Jack Levis, is known to many readers as “the UPS guy” in the Penn State Public Broadcasting production The Geospatial Revolution. He gave the opening keynote at this year's Location Intelligence Conference in Washington, DC. He basically backed up his now-famous quip about how UPS used to be a trucking company that used technology, but is now a technology company that happens to use trucks.
He reviewed what analytics are by highlighting their use in “data driven insight.” Organizations focus on first gathering their data together and putting them in order, gaining insight from them and making predictions with them. Said another way, they take data, turn theminto information, then to knowledge. Analytics come in three flavors:
descriptive - where we are
predictive - where we will be
prescriptive - what we should do
As use moves through these “levels”, more data, more expertise and more return can be expected. UPS captures more data both by using is DIAD mobile terminals (described as driver's "assistants" and four location data points captured for each stop. UPS also captures data about its vehicles and has learned that a vehicle that is an outlier in its performance is likely headed for a breakdown. Those vehicles are taken in for service before their planned maintenance cycle. Levis compared it to the Sesame Street game “one of these things is not like the others.”

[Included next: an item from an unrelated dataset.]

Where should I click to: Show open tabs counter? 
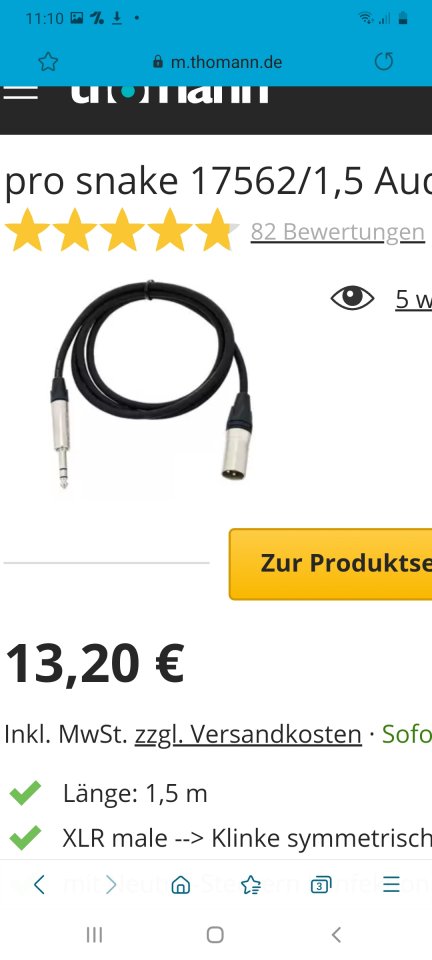pyautogui.click(x=321, y=885)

Implementing analytics technology at UPS required updating every UPS procedure, including the details in the now 74 page drivers manual. Those changes have meant reducing 85 millions miles driven/year, 95% less time spent on training, 8M gallons less fuel used, 85K fewer metric tons of CO2 expelled.
The future looks bright. Even now customers can customize (for free) their delivery preferences (leave the package if I’m not home, leave with a neighbor, etc.) and even designate a delivery window within two hours. Levis and his colleagues want to go beyond prescriptive analytics to what he calls "clarovoyance," knowing what problems will pop up before they do.

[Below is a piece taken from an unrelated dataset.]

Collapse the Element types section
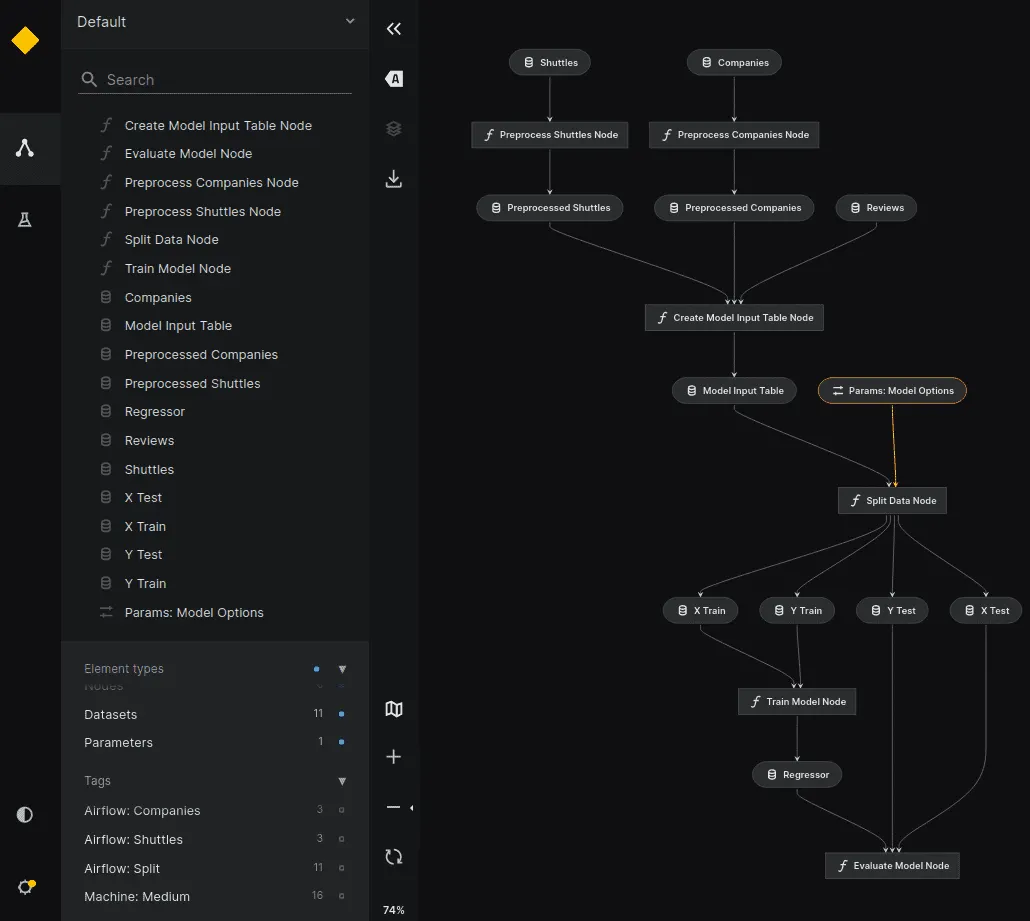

Also in the future: a Nova episode with David Pogue that puts a spotlight on UPS’ use of analytics. Levis shared that Pogue did not stand a chance when competing with his routing optimization tools. In fact, he "fake fired" Pogue!

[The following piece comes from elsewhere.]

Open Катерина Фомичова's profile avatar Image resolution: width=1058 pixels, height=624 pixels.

The Q&A was far-reaching but two questions, actually their answers, were startling. The first was about UPS use of real time data (weather, traffic, etc.). It currently does not use any. Why not? Adding it in along with the complexity of just its stops is too much. If real time is added, it will be real time data about if trucks leave a stop early or late. The other question was about UPS plans to sell its very detailed and accurate address data. While discussions have occurred and continue to occur with UPS mergers and acquisitions team, Levis hinted very few industries need the detail it does (he did note working with some emergency response teams). Further, he observed, trying to sell or license data people think should be free, doesn’t work to well.